Cavum timpani dan sinus sphenoidalis merupakan daerah yang paling sering
terkena cedera. Bocornya CSF dan keluarnya darah dari canalis acusticus
externus sering terjadi (otorrhea). N. Cranialis III. IV, dan VI dapat cedera
bila dinding lateral sinus cavernosus robek.
c. Pars Posterior
Fossa cranii posterior melindungi otak belakang, yaitu cerebellum,
pons dan medulla oblongata. Di anterior fossa dibatasi oleh pinggir superior
pars petrosa os temporan dan di posterior dibatasi oleh permukaan dalam
pars squamosa os occipital. Dasar fossa cranii posterior dibentuk oleh pars
basilaris, condylaris, dan aquaosa os occipital dan pars mastoideus os
temporal.
Foramen magnum menempati daerah pusat dari dasar fossa dan
dilalui oleh medulla oblongata dengan meningens yang meliputinya, pars
spinalis assendens n.accessories dan kedua a.vertebralis.

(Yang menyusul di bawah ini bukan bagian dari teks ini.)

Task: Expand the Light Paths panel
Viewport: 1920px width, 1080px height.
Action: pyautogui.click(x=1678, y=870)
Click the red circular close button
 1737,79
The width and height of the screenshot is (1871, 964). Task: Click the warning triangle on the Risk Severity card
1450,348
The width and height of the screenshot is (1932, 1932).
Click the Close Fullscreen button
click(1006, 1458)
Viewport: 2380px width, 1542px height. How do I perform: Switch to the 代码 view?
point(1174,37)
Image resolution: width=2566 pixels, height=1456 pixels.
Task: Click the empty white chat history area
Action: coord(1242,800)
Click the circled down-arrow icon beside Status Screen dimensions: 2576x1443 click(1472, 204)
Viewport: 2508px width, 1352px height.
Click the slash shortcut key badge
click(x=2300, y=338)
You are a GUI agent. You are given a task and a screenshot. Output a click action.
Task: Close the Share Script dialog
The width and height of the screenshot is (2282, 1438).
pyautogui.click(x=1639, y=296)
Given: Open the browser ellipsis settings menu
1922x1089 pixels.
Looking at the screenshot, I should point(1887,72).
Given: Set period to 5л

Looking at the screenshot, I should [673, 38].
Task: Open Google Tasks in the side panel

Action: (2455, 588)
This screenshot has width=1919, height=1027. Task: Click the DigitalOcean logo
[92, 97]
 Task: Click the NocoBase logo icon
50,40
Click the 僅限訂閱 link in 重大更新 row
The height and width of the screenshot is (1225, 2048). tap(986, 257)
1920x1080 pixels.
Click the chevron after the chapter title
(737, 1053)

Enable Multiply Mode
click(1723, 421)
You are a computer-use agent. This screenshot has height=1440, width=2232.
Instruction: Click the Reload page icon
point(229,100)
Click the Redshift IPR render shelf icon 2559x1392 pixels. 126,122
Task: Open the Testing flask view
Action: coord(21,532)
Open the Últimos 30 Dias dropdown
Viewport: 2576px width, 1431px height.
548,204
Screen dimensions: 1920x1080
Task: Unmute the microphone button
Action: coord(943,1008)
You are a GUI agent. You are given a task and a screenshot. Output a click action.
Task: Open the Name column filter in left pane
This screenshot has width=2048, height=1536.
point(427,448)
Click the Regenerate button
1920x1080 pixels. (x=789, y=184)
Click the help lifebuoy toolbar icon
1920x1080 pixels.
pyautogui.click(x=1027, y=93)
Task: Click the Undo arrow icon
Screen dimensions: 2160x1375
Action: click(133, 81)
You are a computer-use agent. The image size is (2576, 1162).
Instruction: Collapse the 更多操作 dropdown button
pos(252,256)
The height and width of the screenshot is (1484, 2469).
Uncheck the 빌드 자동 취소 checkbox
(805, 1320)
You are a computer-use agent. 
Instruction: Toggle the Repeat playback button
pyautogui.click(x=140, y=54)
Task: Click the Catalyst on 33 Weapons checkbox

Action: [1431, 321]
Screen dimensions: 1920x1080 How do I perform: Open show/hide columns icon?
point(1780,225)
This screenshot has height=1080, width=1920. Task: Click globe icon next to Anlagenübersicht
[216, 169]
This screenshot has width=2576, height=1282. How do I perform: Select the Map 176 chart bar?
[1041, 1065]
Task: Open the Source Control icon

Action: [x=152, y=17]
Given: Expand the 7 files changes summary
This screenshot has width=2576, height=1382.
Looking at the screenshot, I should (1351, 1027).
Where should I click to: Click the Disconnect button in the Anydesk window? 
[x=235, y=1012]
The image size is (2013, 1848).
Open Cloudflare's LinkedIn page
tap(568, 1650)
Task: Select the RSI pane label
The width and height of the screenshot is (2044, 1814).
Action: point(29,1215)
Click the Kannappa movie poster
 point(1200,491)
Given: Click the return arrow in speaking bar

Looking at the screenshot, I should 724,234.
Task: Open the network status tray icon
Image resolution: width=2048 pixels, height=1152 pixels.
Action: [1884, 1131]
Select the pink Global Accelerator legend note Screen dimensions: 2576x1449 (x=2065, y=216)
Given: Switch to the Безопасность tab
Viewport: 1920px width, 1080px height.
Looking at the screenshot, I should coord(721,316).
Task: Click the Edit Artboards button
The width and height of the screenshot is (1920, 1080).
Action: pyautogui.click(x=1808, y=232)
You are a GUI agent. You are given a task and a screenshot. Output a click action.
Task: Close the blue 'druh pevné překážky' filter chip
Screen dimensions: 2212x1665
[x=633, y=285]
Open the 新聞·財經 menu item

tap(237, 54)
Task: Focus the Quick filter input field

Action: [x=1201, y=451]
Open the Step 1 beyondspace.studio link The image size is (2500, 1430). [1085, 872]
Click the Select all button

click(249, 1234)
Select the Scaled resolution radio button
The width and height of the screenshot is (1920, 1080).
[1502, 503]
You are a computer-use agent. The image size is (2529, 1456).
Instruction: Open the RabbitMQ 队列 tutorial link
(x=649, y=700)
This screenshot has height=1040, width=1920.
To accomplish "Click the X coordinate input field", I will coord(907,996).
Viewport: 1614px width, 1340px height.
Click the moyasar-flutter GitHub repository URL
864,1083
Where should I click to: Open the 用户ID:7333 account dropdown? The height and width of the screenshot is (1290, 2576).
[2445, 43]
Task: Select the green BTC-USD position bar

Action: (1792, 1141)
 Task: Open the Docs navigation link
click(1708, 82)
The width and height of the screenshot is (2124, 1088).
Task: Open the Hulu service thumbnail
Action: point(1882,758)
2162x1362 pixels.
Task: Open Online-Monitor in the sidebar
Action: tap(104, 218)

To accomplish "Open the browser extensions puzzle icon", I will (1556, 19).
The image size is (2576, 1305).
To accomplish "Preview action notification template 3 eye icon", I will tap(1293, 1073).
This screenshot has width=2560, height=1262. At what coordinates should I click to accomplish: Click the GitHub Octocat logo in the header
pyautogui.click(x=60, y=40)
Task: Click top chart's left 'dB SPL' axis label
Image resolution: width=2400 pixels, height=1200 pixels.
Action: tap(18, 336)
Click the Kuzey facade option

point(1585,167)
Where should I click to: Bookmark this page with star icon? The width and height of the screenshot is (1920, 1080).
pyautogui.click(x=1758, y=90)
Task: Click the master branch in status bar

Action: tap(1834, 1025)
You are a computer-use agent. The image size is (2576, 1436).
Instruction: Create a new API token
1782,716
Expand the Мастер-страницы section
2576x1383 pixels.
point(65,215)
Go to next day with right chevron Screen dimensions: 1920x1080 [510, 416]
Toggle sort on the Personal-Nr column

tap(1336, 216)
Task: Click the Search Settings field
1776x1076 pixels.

Pada fraktur fossa cranii posterior darah dapat merembes ke tengkuk
di bawah otot-otot postvertebralis. Beberapa hari kemudian, darah
ditemukan dan muncul di otot-otot trigonu posterior, dekat prosesus
mastoideus.membran mukosa atap nasofaring dapat robek, dan darah
mengalir keluar.
4. Jelaskan jaringan peka nyeri intrakranial dan ekstrakranial
Bangunan-bangunan peka nyeri pada kepala dibedakan menjadi dua
bagian, yaitu bangunan intrakranial meliputi sinus venosus, arteri-arteri basalis,
durameter, nervus V, IX, X, dan bangunan ekstrakranial meliputi pembuluh
darah dan otot kulit kepala, orbita, membrane mukosa sinus nasalis dan
paranasalis, telinga luar dan tengah, gigi dan gusi, nervus cervical II dan III.
35
Perangsangan bangunan-bangunan ekstrakranial akan dirasakan pada umumnya
sebagai nyeri pada daerah terangsang. Sedangkan nyeri kepala sebagai akibat
perangsangan bangunan intracranial akan diproyeksikan ke permukaan dan
dirasakan di daerah distribusi saraf yang bersangkutan.